= What this task involves =
The reply has to be a number alone, equal to how many lines in the entries below hold the string "cell".

= Collected data entries =
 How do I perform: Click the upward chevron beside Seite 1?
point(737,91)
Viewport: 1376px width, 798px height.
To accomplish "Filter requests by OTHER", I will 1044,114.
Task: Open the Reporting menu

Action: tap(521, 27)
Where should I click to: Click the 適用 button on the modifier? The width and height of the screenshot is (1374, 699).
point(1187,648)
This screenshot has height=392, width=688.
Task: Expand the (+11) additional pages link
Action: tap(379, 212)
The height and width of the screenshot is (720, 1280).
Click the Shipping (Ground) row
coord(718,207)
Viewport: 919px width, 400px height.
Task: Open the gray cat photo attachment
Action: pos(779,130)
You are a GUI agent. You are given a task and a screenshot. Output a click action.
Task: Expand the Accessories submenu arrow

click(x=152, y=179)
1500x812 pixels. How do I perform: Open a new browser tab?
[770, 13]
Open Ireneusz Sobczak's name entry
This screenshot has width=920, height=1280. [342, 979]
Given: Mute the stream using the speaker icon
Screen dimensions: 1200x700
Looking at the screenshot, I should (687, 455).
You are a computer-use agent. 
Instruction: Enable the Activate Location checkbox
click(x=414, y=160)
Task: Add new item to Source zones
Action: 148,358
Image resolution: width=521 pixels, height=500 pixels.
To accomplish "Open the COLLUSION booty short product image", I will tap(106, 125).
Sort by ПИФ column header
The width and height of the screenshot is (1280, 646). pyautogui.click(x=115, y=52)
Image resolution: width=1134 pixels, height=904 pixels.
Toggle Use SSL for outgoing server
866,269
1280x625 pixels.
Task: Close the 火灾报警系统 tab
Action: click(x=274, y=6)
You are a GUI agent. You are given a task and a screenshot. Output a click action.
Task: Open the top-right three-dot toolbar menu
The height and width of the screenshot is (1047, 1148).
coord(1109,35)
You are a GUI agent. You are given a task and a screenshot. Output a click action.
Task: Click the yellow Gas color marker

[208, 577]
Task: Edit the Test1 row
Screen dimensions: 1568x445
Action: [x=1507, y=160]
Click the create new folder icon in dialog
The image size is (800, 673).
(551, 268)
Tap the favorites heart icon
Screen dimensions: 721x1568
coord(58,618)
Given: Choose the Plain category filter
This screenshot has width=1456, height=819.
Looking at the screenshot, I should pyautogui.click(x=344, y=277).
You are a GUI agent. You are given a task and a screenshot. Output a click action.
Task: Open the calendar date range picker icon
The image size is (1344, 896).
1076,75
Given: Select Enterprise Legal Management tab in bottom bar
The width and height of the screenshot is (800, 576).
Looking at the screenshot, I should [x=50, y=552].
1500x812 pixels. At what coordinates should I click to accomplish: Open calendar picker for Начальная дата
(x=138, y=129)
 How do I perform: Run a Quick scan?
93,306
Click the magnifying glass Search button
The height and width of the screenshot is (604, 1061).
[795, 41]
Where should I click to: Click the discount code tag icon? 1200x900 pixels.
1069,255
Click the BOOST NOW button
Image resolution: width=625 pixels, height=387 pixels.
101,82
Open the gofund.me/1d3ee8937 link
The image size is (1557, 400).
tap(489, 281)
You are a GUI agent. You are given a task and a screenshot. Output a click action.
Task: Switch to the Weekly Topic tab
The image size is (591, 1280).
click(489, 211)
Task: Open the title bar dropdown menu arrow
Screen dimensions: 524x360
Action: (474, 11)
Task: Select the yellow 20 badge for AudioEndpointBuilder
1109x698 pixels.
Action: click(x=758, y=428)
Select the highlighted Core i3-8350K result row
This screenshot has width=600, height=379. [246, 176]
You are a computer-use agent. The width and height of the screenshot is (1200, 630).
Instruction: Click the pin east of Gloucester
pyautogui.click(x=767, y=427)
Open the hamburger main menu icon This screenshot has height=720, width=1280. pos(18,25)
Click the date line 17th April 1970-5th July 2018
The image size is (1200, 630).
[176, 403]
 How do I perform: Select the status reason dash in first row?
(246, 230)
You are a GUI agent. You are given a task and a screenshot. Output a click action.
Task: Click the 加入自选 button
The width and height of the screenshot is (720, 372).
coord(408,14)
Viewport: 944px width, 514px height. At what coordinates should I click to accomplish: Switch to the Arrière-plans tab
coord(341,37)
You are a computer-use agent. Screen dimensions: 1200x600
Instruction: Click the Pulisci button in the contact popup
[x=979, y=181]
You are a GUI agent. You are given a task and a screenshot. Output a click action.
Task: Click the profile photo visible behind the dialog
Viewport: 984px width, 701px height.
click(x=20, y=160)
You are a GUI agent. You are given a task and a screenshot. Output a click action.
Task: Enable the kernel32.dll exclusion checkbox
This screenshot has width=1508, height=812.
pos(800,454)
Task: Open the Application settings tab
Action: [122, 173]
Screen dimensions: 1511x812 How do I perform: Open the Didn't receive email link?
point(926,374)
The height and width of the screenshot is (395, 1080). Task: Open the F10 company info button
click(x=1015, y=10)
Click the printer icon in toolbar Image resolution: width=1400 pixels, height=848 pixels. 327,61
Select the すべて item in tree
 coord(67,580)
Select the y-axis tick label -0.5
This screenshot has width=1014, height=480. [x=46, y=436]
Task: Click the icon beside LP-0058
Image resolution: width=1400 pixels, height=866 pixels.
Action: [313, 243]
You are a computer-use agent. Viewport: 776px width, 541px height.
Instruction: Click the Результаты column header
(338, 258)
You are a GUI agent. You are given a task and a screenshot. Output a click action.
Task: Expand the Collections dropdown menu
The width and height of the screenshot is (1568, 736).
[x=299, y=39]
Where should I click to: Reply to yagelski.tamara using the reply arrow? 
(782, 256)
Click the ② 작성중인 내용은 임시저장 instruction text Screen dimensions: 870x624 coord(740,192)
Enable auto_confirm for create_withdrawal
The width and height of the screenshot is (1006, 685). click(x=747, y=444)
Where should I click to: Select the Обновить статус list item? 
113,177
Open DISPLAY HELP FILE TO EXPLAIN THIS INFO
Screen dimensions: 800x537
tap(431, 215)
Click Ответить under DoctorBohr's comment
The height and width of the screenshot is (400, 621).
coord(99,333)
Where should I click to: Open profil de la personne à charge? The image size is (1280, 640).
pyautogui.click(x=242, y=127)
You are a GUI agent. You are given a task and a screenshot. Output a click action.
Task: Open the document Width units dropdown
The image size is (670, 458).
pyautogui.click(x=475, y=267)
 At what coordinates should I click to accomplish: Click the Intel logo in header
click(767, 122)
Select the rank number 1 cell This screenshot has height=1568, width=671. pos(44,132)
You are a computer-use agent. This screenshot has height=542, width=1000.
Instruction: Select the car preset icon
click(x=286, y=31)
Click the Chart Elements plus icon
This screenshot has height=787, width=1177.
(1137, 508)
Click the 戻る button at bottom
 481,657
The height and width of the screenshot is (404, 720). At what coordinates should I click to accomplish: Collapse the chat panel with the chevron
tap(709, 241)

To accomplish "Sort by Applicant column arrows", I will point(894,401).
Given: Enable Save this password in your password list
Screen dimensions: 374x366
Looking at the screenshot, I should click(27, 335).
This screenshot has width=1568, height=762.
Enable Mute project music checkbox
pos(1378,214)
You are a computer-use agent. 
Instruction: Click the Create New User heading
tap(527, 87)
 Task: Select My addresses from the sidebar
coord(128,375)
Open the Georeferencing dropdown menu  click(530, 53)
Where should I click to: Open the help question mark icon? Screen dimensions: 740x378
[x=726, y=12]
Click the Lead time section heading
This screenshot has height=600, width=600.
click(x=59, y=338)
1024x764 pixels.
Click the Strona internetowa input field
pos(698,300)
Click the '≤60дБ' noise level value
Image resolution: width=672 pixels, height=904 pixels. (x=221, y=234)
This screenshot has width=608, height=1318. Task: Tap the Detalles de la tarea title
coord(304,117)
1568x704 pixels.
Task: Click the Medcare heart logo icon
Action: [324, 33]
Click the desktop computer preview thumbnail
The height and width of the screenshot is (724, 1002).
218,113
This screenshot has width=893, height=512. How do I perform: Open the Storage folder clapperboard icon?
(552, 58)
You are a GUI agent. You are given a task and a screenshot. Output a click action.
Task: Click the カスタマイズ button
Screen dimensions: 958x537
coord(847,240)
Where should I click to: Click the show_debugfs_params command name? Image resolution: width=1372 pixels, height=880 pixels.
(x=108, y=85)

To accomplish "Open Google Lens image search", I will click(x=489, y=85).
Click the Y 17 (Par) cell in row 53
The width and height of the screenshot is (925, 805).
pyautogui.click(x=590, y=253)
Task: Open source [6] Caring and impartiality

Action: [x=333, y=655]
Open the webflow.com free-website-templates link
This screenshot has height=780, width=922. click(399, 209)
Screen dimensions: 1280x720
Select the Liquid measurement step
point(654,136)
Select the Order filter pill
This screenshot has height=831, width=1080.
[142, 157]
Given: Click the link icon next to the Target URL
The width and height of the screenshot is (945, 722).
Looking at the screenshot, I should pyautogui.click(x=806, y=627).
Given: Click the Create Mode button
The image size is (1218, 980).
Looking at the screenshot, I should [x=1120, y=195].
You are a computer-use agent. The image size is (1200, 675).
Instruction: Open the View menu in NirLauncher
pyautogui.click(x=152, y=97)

= Reply to the task =
2